Text excerpt Start Marker

Employers are turning to new incentives and added benefits to attract candidates at a time when New Zealand's unemployment rate sits near a record low.
SEEK's end-of-year review found record-level job advertisements and low applications per ad have resulted in an extremely tight labour market where candidates hold more bargaining power.
New Zealand's latest unemployment rate is 3.3 percent in the September 2022 quarter, according to Statistics New Zealand, and has remained constantly low all year.
"Candidates have been in the driver's seat all year, employers have been pulling new levers to try to attract applications," Seek New Zealand's country manager Rob Clark said in a statement.
The report found sign-on bonuses became more commonly used with 349 percent more references to 'sign-on bonuses' in 2022 compared to the previous year.
There was also an increase in job advertisements promoting flexible work options with the number of roles mentioning "work from home" in the job description increasing from approximately 160 mentions each month in 2019 to 12 times as many in 2022.
The job market is easing after record-level job ad volumes in May, SEEK found.
Job ad levels reached record levels in the first half of the year, culminating in over 38,000 ads on site in May.
While ads have slightly decreased since then, they remain incredibly high compared to pre-pandemic levels, making for a very tight market, prolonged over many months, Clark said.
However, it's not all bad news for employers.
Despite the peaks and troughs of ads and applications per job ad during the year, interest from applicants has been on the rise with visitation to the SEEK website high year on year, particularly so over the past six months, the report said.
Applications per job ad hit a historical low in January but have steadily risen each month since, returning to 2018-average levels by November.
"The proximity to Christmas has led to job ad numbers dropping nationally month-on-month," Clark said.
"Despite the drop, job ad volumes in all regions and most industries remain high in comparison to pre-pandemic."

Text excerpt End Marker
Data Start Marker

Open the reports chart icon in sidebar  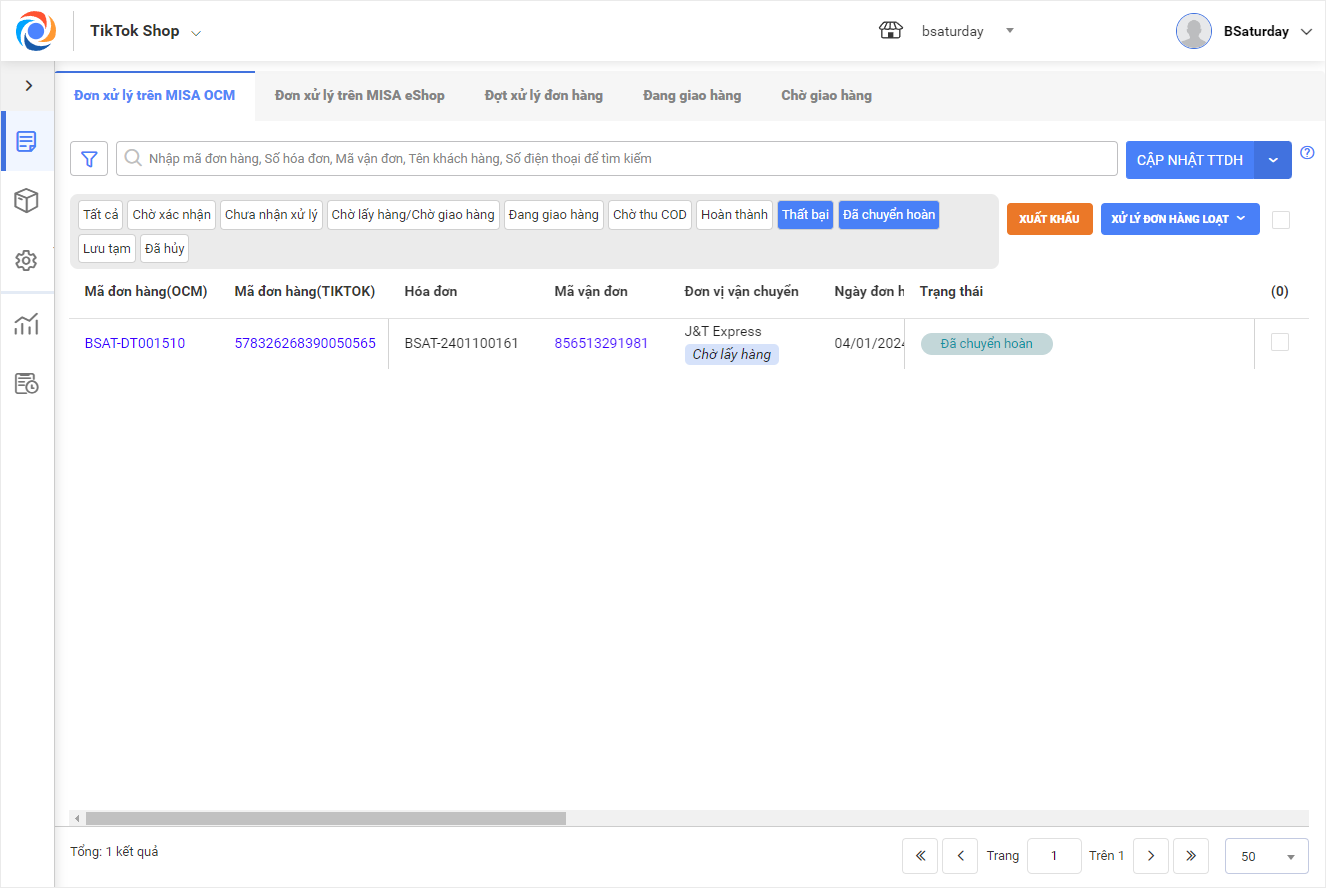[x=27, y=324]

Data End Marker
Data Start Marker

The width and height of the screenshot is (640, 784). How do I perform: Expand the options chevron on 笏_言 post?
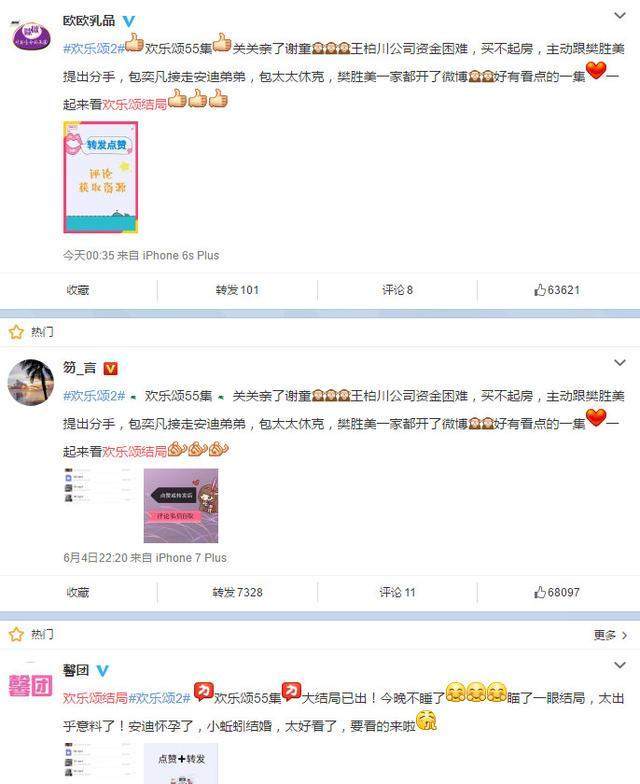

Data End Marker
Data Start Marker

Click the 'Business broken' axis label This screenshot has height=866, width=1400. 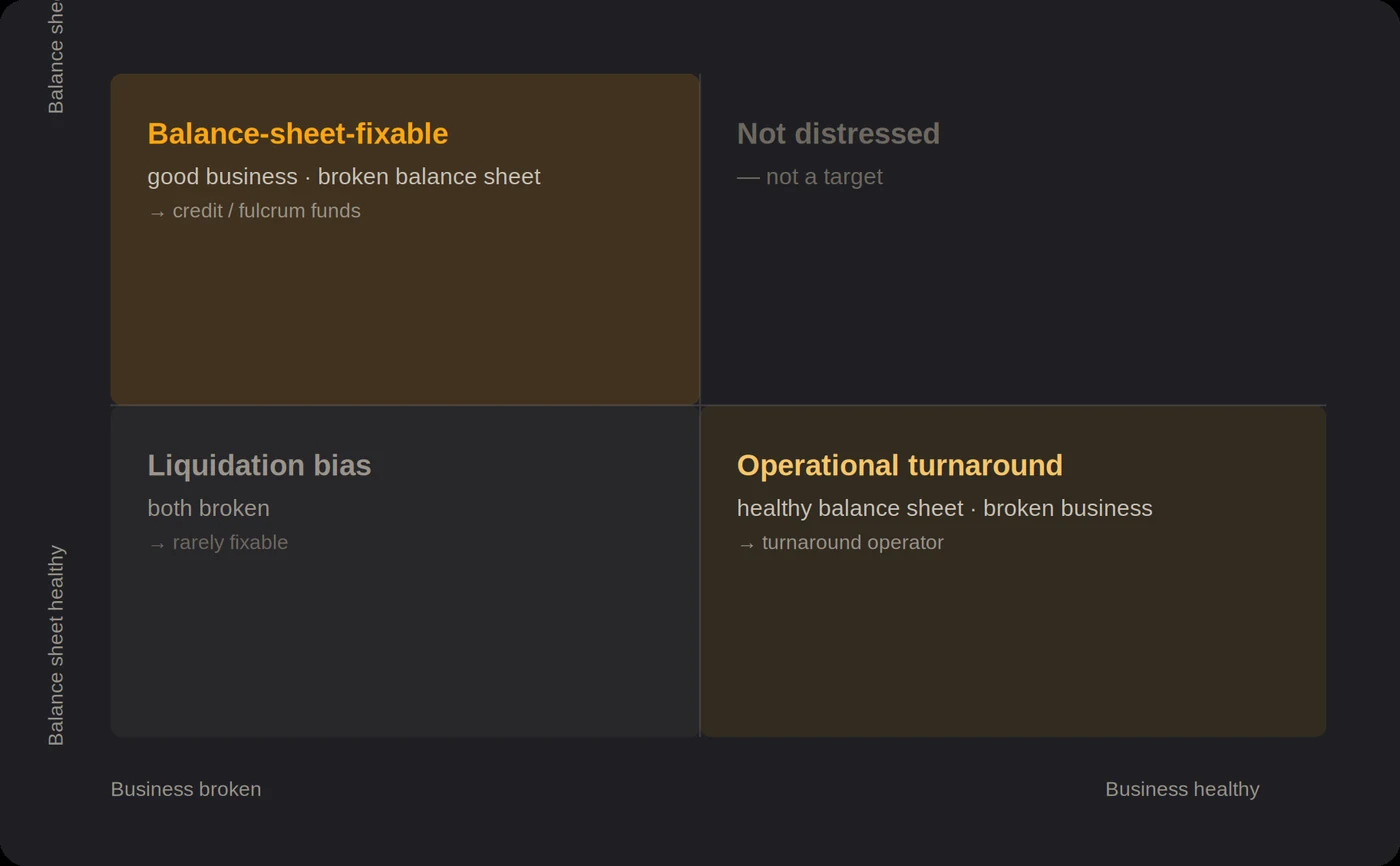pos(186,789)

Data End Marker

● Brief: Return word for word the part of the job market article starting with "New Zealand's latest" and going on through "May, SEEK found.".

● Written solution:
New Zealand's latest unemployment rate is 3.3 percent in the September 2022 quarter, according to Statistics New Zealand, and has remained constantly low all year.
"Candidates have been in the driver's seat all year, employers have been pulling new levers to try to attract applications," Seek New Zealand's country manager Rob Clark said in a statement.
The report found sign-on bonuses became more commonly used with 349 percent more references to 'sign-on bonuses' in 2022 compared to the previous year.
There was also an increase in job advertisements promoting flexible work options with the number of roles mentioning "work from home" in the job description increasing from approximately 160 mentions each month in 2019 to 12 times as many in 2022.
The job market is easing after record-level job ad volumes in May, SEEK found.